▶ [The data]

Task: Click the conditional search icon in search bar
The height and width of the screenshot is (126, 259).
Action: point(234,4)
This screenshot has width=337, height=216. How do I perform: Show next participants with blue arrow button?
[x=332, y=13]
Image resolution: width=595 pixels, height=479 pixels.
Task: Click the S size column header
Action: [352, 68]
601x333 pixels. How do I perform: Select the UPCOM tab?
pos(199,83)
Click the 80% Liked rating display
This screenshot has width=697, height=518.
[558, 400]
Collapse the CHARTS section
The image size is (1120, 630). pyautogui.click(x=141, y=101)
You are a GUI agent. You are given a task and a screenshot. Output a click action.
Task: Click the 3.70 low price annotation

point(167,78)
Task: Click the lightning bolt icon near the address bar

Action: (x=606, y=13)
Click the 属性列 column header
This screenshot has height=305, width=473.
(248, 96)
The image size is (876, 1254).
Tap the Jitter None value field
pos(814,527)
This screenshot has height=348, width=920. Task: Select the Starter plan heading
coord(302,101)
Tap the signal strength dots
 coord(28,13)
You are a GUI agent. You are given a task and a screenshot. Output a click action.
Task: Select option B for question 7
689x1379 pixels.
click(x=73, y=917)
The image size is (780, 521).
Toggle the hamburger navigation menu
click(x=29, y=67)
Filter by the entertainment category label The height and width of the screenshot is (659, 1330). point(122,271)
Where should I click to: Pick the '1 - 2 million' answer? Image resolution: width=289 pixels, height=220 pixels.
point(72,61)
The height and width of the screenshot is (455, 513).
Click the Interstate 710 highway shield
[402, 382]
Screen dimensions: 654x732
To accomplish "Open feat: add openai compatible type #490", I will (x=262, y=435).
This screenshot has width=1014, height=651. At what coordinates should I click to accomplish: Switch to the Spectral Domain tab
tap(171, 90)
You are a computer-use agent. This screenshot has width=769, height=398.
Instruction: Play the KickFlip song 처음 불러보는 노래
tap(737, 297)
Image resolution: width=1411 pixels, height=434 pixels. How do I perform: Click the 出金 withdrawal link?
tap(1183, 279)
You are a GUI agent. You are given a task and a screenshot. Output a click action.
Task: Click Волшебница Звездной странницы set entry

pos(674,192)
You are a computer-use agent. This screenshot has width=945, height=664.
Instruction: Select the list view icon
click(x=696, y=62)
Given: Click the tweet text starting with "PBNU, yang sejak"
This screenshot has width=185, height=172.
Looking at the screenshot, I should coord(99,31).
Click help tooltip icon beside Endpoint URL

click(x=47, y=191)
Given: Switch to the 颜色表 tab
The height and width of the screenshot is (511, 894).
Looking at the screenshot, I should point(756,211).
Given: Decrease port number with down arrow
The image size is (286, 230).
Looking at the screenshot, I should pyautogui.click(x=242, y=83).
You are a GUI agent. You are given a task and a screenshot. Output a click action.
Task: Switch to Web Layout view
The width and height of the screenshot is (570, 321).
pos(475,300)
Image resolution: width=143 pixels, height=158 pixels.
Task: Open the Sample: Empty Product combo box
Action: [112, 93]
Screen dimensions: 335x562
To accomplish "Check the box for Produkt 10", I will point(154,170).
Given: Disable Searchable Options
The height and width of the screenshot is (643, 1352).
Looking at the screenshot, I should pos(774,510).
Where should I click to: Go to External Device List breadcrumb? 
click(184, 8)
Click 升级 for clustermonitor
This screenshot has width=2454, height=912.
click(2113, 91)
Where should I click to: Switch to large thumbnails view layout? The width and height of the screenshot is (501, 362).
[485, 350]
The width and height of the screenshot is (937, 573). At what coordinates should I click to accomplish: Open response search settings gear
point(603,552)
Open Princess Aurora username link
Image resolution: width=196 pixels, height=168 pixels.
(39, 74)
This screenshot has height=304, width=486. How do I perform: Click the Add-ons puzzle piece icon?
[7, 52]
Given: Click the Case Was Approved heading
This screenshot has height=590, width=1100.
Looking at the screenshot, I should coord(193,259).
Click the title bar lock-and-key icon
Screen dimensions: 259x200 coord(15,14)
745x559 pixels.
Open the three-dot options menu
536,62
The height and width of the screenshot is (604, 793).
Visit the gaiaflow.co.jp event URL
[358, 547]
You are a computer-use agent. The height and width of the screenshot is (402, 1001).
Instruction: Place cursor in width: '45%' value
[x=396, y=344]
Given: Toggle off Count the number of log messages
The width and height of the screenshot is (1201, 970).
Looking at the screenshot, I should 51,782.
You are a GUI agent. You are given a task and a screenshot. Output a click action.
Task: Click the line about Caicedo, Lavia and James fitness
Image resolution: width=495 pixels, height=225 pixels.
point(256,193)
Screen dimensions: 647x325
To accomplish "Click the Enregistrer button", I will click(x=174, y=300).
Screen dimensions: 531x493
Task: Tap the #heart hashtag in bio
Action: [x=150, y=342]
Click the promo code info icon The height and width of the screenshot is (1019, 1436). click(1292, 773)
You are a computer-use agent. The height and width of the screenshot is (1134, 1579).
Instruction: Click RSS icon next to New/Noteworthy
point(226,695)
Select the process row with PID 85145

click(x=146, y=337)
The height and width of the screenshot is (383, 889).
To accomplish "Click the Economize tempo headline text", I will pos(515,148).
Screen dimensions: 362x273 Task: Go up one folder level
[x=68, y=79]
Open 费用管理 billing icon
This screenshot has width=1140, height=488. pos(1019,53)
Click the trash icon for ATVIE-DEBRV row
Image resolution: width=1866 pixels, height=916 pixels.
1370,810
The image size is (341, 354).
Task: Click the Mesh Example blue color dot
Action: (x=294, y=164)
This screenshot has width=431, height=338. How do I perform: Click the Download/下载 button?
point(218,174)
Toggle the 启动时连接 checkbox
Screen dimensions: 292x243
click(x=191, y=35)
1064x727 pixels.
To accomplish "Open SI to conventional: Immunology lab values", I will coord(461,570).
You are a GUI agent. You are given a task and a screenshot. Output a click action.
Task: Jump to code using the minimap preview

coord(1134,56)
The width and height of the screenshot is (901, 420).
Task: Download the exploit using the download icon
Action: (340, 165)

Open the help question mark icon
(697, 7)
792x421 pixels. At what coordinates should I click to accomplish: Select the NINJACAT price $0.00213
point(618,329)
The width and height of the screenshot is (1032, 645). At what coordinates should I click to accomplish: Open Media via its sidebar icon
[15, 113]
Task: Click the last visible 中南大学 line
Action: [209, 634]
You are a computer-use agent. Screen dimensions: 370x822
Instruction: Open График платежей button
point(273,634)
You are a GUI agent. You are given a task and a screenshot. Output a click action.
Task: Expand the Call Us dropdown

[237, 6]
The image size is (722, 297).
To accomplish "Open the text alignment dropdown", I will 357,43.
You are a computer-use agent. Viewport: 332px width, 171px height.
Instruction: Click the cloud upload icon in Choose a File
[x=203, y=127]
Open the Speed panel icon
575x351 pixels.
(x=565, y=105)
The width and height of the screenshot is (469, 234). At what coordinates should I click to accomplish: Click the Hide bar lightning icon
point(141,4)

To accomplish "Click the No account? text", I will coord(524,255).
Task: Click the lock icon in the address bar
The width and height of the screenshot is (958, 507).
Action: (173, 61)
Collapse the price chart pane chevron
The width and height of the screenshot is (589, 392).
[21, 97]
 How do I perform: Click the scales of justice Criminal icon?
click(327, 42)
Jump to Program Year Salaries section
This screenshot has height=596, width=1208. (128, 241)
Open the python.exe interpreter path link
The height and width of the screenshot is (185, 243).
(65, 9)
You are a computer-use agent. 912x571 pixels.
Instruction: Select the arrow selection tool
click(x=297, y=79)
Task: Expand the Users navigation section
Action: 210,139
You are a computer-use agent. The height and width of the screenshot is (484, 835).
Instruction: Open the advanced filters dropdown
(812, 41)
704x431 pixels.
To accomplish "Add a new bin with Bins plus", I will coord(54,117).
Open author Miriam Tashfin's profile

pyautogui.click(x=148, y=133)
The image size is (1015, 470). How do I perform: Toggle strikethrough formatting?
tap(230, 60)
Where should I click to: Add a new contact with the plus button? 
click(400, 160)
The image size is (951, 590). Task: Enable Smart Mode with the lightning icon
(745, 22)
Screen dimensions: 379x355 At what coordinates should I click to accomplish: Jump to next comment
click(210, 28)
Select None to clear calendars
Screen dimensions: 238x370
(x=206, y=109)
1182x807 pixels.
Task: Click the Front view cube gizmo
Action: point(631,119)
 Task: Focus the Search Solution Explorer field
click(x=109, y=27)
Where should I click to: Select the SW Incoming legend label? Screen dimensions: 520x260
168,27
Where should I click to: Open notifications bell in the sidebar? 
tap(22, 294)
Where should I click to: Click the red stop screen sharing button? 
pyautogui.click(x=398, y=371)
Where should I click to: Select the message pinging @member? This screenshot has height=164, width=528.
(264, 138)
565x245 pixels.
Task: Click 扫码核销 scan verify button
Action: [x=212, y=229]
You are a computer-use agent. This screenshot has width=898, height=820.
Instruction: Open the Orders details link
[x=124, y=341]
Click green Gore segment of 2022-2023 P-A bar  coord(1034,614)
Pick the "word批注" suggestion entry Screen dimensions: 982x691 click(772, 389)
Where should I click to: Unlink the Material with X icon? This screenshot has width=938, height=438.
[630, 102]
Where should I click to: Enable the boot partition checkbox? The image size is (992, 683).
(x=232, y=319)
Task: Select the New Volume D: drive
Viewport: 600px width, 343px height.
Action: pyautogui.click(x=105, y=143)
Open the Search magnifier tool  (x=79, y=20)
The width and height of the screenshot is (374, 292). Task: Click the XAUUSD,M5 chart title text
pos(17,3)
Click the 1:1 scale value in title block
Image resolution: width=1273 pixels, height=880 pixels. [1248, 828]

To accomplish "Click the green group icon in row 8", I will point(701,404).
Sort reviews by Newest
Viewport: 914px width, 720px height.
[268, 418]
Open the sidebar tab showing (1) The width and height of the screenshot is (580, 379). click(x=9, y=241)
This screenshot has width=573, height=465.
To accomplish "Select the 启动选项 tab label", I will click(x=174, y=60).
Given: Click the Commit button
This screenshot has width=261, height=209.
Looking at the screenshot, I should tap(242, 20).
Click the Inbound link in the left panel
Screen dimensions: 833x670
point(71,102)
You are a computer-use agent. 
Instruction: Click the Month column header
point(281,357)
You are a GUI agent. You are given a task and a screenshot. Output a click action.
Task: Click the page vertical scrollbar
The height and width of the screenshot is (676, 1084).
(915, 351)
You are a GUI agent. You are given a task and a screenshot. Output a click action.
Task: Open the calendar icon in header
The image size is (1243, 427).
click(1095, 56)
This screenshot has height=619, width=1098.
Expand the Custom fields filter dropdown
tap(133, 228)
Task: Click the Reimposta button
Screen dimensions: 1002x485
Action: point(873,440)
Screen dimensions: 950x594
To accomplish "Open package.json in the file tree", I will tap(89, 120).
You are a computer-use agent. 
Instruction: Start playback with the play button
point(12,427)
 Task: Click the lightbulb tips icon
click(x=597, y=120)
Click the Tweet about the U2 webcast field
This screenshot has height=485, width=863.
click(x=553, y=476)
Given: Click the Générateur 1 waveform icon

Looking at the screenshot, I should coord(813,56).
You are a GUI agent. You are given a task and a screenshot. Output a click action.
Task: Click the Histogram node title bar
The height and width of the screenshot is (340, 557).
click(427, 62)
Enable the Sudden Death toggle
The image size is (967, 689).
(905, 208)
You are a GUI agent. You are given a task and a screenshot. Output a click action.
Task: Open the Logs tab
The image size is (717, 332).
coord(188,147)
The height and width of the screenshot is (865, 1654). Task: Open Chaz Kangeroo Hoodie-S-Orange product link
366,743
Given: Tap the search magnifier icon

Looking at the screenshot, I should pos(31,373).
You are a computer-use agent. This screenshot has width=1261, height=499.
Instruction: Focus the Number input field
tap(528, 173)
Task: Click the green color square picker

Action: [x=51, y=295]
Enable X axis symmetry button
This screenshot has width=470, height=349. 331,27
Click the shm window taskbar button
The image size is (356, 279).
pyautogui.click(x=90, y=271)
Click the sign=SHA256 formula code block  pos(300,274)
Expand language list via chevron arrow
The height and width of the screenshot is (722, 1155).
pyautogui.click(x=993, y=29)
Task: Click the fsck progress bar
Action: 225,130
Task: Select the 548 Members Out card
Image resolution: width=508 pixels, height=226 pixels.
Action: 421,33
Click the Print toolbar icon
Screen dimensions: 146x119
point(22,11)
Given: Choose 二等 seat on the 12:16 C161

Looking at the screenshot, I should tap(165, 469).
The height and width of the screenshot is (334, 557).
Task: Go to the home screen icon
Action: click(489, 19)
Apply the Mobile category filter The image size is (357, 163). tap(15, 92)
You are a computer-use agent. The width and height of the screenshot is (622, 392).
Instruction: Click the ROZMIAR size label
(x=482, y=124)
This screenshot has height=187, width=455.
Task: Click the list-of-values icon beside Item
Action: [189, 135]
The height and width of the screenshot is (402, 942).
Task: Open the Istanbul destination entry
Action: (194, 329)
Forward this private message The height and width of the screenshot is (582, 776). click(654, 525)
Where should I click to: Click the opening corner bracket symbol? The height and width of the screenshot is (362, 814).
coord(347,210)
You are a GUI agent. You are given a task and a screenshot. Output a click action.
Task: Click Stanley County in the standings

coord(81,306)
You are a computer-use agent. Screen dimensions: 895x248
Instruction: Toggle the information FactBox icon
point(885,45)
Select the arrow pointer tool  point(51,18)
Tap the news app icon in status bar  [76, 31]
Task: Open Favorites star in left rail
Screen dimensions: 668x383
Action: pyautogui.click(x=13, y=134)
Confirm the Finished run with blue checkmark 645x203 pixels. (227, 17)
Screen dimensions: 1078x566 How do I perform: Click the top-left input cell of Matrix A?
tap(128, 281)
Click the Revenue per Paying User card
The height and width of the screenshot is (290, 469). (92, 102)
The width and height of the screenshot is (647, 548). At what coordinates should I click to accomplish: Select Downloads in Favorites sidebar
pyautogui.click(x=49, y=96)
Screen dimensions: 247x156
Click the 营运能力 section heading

▶ [Exercise directions] If a line in the records contains the word "chevron", copy it.

▶ [Output below]
Collapse the price chart pane chevron
Expand language list via chevron arrow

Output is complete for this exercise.